Poland’s central bank, seeking to tame inflation exceeding its 2.5 percent target, was the only one in the 27-nation EU to raise rates last year. Price growth slowed to 2.4 percent last month, below the goal for the first time in 27 months.
Industrial production declined 10.6 percent in December from a year earlier, the biggest plunge in almost four years. Bratkowski said he hoped it didn’t mark “the start of a new trend showing the economy is getting even worse.”
The output report showed that the Polish economy “took one step toward a recession,” making a rate cut in February “a done deal,” Ernest Pytlarczyk, chief economist at Warsaw-based BRE Bank, said in an e-mailed note.
MPC member Adam Glapinski was cited by PAP newswire yesterday as saying that the easing cycle should end after a cut in February. Another council member, Jerzy Hausner, was also cited by PAP as saying a rate reduction will come either in February or March and that the next inflation projection, due in March, “may support future cuts.”
Should the economy’s performance in the first quarter this year prove “as bad as December, a cut by another 100 basis points” to 2 percent “may be needed,” Bratkowski said, adding that he doesn’t expect such a scenario.
That’s the lowest rate Bratkowski has called for since the Polish economy began to slow in the first quarter of last year as exports to the crisis-hit euro area declined. He and Elzbieta Chojna-Duch were the only members of the 10-person MPC to object to the rate increase in May. Since then, he has called for reductions deeper than a quarter point each.

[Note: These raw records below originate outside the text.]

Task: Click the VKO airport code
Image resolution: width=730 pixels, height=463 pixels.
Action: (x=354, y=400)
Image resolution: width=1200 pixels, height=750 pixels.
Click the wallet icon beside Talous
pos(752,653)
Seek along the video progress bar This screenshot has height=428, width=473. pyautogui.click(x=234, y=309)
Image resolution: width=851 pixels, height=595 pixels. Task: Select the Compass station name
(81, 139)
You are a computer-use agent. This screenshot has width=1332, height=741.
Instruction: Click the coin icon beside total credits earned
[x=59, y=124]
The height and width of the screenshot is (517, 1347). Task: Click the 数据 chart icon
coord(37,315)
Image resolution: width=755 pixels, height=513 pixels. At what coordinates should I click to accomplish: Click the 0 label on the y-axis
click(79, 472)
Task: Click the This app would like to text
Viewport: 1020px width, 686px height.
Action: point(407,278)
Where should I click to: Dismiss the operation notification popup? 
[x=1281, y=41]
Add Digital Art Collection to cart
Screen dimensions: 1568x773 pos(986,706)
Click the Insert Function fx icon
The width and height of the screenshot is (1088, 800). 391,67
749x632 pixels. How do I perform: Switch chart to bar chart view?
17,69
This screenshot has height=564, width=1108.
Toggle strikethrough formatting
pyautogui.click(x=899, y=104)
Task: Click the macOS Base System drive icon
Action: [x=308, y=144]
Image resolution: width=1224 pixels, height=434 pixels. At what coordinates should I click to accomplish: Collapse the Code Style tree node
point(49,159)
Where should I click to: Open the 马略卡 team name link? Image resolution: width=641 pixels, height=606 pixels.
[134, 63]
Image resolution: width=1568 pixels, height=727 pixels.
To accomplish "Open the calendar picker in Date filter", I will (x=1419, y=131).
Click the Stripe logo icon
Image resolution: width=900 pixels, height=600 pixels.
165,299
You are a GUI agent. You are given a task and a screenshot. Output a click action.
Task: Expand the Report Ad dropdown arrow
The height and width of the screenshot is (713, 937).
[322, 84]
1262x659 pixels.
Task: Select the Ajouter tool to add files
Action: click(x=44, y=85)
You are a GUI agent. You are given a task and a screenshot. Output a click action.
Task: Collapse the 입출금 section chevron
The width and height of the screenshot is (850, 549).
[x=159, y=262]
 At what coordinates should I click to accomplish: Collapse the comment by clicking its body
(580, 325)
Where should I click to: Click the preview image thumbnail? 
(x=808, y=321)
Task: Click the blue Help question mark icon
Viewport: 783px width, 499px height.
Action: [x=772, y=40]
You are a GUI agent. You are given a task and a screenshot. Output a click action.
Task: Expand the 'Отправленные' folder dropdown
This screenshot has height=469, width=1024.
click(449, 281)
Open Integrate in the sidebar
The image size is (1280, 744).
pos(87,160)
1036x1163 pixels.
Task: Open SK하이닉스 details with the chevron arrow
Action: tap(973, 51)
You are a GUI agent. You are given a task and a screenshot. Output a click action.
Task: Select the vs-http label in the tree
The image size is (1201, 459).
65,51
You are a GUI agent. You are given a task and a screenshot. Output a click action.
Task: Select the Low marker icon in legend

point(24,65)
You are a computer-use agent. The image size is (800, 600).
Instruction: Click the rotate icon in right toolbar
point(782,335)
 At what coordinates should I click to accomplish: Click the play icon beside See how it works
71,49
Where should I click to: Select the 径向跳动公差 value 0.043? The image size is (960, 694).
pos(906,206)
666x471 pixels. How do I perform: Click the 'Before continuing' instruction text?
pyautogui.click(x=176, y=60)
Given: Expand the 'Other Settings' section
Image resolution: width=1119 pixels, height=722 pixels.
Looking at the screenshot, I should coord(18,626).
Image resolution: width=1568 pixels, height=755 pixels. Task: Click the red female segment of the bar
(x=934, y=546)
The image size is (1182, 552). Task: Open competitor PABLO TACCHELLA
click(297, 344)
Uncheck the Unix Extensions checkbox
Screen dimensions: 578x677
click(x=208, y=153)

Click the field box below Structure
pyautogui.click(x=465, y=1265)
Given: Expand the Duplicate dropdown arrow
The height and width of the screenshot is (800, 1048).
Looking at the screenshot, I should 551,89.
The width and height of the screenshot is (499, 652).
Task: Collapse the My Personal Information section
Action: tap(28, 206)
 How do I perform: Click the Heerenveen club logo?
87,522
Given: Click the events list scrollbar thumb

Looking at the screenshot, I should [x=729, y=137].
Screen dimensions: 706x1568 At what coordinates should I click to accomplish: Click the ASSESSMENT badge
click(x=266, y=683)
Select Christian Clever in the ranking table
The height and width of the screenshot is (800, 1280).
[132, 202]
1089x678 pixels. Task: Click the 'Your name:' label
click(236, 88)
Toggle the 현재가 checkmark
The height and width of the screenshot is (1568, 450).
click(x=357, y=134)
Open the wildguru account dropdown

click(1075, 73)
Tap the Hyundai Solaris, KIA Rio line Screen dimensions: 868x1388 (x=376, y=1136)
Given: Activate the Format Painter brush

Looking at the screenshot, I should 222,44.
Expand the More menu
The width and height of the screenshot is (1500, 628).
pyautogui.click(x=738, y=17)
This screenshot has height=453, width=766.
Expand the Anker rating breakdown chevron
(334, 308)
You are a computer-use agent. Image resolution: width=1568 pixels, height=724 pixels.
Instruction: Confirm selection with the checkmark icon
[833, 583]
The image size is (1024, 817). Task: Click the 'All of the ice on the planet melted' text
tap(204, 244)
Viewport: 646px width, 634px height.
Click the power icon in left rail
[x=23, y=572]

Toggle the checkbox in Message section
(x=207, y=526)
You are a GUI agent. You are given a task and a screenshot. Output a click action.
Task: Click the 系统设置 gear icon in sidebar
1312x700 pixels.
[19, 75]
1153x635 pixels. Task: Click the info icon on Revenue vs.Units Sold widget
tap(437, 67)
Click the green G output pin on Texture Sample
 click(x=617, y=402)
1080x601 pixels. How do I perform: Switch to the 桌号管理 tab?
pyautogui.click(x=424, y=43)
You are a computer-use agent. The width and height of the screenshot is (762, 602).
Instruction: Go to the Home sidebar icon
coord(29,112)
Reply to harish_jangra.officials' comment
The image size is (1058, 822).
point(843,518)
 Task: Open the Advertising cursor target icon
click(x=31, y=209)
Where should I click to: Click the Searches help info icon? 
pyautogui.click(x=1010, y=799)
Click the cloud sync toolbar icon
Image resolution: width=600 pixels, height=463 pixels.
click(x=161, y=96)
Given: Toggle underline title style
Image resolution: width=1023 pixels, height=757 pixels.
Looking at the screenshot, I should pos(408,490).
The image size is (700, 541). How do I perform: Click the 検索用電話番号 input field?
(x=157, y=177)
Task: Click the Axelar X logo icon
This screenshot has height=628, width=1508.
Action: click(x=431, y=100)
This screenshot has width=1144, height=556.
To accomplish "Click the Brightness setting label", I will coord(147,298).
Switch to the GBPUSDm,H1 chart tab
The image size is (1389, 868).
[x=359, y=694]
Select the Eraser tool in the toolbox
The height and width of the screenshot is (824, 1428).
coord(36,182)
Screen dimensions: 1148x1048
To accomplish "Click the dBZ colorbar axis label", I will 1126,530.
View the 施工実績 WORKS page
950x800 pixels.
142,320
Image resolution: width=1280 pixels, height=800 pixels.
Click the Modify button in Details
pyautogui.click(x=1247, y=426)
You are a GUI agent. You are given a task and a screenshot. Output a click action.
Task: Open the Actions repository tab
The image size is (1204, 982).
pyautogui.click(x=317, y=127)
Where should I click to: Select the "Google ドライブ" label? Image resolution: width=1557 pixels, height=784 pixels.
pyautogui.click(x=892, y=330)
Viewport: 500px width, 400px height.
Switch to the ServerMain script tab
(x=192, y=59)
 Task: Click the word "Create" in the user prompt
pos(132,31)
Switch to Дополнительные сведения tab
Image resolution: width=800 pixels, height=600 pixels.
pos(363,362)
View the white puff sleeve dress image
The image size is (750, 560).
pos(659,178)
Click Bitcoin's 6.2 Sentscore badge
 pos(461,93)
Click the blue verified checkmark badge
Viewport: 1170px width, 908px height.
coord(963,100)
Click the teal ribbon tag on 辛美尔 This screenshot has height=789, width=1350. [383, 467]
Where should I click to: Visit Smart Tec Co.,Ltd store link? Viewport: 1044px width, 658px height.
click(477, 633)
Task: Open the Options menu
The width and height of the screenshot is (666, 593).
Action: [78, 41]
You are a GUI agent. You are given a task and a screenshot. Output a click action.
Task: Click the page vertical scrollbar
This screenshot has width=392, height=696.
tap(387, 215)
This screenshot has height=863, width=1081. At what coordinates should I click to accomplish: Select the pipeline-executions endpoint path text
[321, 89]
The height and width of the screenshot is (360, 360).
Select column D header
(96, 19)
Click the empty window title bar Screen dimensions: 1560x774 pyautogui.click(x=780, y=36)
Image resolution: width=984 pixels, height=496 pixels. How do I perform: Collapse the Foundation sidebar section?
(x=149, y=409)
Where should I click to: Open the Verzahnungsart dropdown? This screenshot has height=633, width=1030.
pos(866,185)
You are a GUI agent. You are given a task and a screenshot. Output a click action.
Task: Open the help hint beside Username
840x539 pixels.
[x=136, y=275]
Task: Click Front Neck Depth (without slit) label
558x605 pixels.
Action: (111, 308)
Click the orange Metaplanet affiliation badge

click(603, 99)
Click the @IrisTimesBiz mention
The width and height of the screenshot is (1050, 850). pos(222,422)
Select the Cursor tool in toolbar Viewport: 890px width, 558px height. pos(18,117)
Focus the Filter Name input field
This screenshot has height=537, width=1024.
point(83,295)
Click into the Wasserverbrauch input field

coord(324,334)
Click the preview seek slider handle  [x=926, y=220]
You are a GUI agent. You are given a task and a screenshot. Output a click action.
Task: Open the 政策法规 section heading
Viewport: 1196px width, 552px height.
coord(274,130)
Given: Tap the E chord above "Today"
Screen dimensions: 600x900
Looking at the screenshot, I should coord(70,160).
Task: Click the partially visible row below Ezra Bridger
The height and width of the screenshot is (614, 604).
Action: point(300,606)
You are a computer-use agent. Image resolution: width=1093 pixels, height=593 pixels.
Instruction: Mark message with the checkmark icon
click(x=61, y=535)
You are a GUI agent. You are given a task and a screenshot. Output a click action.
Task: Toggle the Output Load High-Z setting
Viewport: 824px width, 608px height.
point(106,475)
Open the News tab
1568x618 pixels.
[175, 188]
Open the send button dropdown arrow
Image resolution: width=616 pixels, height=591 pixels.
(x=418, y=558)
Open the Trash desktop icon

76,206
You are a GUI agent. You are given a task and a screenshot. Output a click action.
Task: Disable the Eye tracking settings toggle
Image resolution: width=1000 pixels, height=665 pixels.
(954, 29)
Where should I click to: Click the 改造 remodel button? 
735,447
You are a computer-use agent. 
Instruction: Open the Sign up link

“Only Bratkowski and Chojna seem to support rates going to 3 percent,” Jaroslaw Janecki, a Warsaw-based economist at Societe Generale, said by phone. “A 3.5 percent rate is the most likely scenario at the moment.”
Gross domestic product grew a bit less than 1 percent in the fourth quarter from a year earlier, down from 1.4 percent in the previous three months, Bratkowski said. GDP will expand just below 1 percent in the first quarter of 2013 and start rising “slowly and slightly” through the year on a recovery in the 17-nation euro area, which buys more than half of the nation’s exports, Bratkowski estimated.
“For now, I don’t see the risk of a recession,” he said.